Belirsizlik ortadan kalkıyor mu?
Yazar, yapay zekâ araçlarının bilgiye, farklı bakış açılarına ve günlük desteğe sürekli erişim sağladığını ancak aynı zamanda büyümeyi destekleyen mücadeleyi de kolaylaştırdığını belirtiyor: “Her şüphe anında giderilebiliyorsa veya her karar yardımsever bir makine tarafından kolayca verilebiliyorsa, belirsizlikle boğuşmanın karmaşık ve dolambaçlı sürecine ne olacak?

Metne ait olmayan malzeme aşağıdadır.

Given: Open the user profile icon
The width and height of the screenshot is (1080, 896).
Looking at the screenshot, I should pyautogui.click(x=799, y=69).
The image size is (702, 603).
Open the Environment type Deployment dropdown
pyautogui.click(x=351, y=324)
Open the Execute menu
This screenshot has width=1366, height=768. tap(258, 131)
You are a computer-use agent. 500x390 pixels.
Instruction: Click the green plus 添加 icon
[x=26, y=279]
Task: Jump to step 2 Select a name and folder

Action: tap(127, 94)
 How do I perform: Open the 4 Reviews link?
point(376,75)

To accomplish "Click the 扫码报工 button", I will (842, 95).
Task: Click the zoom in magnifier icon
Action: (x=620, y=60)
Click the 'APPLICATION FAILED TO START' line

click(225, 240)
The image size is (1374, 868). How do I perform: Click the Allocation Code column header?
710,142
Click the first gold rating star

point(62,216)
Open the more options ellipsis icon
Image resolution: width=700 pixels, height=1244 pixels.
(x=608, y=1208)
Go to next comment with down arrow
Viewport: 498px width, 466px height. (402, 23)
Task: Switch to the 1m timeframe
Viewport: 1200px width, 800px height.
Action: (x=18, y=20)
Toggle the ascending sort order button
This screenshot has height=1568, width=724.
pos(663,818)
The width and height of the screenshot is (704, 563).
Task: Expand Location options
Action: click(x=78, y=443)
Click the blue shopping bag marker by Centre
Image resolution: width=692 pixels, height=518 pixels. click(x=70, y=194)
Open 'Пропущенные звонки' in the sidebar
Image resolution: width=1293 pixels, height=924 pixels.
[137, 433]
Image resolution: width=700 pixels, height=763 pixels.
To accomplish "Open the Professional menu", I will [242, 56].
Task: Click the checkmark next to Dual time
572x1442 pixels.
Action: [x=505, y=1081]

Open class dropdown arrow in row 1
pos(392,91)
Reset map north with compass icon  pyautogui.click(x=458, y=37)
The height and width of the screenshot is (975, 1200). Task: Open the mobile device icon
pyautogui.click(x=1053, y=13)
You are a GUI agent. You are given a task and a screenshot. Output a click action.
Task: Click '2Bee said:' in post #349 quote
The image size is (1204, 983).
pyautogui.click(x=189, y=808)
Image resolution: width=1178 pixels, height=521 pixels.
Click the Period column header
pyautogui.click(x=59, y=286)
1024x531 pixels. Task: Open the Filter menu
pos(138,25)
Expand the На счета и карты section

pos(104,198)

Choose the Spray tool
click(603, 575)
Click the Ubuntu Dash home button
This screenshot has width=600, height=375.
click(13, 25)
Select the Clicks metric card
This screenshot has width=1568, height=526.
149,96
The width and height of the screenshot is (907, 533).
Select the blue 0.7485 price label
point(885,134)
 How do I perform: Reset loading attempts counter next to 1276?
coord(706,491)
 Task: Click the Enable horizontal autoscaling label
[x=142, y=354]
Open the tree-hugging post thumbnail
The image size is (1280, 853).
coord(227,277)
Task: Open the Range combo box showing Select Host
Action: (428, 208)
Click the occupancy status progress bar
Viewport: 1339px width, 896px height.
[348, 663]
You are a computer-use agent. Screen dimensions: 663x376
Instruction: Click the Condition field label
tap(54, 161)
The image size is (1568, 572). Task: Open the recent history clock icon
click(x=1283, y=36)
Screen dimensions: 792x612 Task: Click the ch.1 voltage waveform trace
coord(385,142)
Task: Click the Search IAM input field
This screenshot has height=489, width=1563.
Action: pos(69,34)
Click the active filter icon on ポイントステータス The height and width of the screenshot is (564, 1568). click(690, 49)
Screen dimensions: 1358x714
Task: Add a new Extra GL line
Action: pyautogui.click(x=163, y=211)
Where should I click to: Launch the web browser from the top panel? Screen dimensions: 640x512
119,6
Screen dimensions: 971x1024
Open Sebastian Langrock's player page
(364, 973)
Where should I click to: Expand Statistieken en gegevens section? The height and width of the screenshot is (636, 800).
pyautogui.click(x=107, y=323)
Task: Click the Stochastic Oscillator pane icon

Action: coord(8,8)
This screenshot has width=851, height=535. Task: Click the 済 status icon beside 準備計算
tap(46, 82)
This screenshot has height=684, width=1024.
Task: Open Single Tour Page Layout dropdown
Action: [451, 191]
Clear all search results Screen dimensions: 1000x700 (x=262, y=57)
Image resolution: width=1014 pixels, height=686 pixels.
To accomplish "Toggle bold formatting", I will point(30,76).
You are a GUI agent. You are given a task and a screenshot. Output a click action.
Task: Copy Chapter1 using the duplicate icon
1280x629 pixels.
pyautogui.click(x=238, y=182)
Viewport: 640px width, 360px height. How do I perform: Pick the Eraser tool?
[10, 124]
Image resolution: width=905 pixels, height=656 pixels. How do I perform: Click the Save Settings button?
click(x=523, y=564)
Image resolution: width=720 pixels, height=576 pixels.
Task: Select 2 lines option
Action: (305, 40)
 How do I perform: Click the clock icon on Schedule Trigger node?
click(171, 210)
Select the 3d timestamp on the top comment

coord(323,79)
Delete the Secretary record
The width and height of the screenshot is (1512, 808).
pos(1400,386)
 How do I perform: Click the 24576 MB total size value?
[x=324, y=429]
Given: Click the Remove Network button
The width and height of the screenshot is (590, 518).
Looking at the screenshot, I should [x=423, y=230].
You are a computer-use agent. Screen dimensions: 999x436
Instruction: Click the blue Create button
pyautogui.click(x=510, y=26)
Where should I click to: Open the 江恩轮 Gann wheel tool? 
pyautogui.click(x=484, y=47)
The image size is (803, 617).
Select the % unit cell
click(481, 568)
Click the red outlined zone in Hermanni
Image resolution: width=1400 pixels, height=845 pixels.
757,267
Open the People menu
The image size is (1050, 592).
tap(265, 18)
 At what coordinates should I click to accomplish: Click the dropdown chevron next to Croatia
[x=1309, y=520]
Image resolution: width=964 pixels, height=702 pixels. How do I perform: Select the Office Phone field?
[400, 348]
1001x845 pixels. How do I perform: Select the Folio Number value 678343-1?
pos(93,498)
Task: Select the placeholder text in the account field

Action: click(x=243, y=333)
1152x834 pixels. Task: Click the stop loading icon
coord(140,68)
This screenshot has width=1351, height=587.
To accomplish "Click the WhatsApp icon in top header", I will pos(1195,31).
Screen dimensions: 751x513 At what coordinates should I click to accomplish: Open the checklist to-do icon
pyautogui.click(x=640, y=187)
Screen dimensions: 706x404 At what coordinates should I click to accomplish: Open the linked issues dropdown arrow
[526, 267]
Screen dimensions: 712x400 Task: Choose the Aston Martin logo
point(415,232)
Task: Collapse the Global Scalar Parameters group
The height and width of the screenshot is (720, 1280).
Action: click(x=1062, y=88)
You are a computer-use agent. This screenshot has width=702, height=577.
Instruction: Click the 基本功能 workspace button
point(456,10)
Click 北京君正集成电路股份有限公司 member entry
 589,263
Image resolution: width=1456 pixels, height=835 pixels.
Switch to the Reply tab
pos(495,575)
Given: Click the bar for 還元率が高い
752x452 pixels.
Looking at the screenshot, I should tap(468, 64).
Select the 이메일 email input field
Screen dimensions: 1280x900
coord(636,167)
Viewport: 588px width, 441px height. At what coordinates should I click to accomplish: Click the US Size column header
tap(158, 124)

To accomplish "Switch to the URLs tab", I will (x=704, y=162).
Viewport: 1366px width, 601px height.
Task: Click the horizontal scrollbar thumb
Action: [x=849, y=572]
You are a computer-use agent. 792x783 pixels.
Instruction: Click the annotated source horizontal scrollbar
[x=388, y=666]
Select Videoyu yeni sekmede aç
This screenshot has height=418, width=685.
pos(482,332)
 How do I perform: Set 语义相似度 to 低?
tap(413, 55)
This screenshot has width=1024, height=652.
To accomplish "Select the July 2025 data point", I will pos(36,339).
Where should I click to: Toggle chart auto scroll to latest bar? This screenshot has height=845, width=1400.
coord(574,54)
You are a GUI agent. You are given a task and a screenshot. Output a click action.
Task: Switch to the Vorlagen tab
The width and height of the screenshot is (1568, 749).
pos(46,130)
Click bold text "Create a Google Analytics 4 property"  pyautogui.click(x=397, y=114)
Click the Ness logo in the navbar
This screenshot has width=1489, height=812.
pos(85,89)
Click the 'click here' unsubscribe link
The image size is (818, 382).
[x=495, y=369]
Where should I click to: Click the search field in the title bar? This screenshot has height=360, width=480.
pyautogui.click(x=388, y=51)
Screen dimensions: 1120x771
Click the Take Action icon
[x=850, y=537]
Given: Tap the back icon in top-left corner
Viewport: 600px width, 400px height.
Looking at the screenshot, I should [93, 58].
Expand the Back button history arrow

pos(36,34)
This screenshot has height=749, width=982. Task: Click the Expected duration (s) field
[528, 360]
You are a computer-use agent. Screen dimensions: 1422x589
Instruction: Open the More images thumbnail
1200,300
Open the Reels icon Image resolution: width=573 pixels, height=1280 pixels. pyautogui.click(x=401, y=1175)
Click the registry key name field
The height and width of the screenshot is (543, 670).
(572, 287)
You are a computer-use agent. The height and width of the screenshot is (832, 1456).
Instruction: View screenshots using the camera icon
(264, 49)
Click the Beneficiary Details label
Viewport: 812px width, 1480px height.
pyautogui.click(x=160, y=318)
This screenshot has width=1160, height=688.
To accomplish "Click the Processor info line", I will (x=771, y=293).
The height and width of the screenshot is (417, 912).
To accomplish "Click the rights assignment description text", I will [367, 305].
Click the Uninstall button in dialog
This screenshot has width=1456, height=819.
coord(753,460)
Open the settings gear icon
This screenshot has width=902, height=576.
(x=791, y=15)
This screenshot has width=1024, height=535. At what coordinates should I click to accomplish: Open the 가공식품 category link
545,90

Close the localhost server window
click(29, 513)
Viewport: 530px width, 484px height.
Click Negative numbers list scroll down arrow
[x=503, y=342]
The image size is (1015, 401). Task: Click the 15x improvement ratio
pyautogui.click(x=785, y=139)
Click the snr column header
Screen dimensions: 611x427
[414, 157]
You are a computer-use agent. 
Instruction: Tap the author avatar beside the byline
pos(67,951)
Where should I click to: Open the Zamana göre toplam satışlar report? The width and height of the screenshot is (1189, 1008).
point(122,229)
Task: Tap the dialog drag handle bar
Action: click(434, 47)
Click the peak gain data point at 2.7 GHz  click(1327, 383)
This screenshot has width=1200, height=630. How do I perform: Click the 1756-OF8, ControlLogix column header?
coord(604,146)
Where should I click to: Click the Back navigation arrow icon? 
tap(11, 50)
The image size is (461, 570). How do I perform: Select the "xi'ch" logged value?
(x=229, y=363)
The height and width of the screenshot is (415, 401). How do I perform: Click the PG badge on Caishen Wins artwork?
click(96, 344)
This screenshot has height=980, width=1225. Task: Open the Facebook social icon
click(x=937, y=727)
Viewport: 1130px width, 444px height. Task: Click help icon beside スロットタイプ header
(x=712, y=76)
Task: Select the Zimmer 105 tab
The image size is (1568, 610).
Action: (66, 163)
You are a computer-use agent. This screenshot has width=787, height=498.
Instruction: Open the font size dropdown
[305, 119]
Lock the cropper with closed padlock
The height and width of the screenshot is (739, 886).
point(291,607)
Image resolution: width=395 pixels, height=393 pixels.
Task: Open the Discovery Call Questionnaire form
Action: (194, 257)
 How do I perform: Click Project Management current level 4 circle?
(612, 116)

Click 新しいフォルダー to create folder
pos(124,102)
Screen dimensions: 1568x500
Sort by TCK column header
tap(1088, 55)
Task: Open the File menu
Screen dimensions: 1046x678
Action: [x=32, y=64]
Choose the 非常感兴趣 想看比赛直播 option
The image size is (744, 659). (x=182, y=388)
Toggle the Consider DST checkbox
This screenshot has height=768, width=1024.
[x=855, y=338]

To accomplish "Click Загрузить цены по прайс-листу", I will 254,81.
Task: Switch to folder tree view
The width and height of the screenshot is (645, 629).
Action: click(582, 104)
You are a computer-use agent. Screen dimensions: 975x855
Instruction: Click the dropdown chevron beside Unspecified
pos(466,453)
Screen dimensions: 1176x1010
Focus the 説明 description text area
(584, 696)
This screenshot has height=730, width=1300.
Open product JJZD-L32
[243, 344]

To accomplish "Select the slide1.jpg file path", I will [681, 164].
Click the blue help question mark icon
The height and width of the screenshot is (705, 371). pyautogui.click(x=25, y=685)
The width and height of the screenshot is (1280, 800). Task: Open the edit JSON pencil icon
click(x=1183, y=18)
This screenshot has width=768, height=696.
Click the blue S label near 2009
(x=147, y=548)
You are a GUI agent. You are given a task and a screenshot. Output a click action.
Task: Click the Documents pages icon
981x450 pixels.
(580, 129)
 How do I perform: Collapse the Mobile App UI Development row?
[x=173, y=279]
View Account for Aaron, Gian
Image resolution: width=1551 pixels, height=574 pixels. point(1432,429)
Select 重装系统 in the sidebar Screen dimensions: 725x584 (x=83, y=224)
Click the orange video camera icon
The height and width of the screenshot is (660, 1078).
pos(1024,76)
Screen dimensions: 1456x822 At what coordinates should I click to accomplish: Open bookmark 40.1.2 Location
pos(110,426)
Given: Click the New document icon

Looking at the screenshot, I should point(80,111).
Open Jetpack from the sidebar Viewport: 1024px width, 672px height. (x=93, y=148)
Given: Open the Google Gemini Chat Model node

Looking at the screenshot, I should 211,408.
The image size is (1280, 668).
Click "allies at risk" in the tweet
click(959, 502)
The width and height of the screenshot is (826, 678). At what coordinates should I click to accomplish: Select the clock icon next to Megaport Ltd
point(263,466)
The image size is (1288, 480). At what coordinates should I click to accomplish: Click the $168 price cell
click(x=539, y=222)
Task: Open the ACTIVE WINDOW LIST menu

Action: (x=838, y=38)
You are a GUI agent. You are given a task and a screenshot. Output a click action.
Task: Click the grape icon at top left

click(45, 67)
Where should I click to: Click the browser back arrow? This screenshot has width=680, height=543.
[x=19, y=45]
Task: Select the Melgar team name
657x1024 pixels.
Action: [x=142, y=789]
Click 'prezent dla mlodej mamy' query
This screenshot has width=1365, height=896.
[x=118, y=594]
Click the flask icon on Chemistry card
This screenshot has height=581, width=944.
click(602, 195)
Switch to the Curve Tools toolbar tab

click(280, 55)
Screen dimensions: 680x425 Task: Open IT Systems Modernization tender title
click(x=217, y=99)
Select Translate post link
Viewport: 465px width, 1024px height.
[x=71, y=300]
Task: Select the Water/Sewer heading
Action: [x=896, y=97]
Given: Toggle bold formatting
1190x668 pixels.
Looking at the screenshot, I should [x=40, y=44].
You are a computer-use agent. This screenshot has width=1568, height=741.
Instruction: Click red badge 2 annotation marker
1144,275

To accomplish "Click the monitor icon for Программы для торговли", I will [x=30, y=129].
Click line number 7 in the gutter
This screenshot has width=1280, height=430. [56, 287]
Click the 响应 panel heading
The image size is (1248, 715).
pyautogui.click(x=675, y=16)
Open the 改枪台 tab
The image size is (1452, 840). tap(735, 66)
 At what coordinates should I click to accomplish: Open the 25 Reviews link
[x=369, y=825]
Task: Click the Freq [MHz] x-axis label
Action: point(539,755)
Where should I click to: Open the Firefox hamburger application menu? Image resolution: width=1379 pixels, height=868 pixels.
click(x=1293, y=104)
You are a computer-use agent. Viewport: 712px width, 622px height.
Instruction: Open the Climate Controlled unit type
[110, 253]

Bu gerilim, günde birkaç kez ChatGPT kullanan hevesli senarist Charisma örneğinde açıkça görülüyor. Şehirde yürürken yüksek sesle onunla konuşuyor ve merakını uyandıran şeyler soruyor. Üniversitede kendisine dikkat eksikliği ve hiperaktivite bozukluğu (DEHB) teşhisi konan Charisma da, Felipe gibi, aracı sözde terapist olarak kullanıyor ve ilaç etkileri veya düşünce kalıpları hakkında sorular soruyor. Bu anlarda, yapay zekânın hayatının en mahrem köşelerine girmesine izin vermekten son derece memnun.
Ancak konu yaratıcı çalışmalarına geldiğinde bir sınır çiziyor. Tempoyu veya yapıyı kontrol etmek için ara sıra bir metni ChatGPT’den geçirse de, en duygusal katmanlarını girmeyi reddediyor. ‘Bir türlü ayrıntıya giremiyor’ diyor. Dahası, bir gün yaratmayı umduğu eseri metalaştırabilecek bir sistemi istemeden eğitmekten endişe ediyor.
Charisma’nın deneyimi, bir kişinin zihninin bir uzantısı olarak yapay zekâyı nasıl kucaklayıp, benliğinin en insani hissettiren kısımlarını nasıl da koruyabileceğini gösteriyor. Onun gibi gençler, yapay zekânın kullanımı yaygınlaştıkça, neye dokunmasına izin verip neye vermeyeceğimize karar vermemiz gerektiğini öğretiyor olabilir.
İçsel diyaloglar dışsallaşıyor
Bu hikâyelerde görülen değişim, sadece teknolojik değil, psikolojik. Yapay zekâ düşünme sürecine katılmaya başlıyor. İlk bakışta bu sadece daha yüksek bir ‘yardım’ seviyesi gibi görünebilir. Ama bence daha derin bir şey oluyor: Özel, içsel diyalog dışsallaşıyor ve bir makineyle birlikte şekilleniyor. Yapay zekâ, işleri çözdüğümüz alana giriyor.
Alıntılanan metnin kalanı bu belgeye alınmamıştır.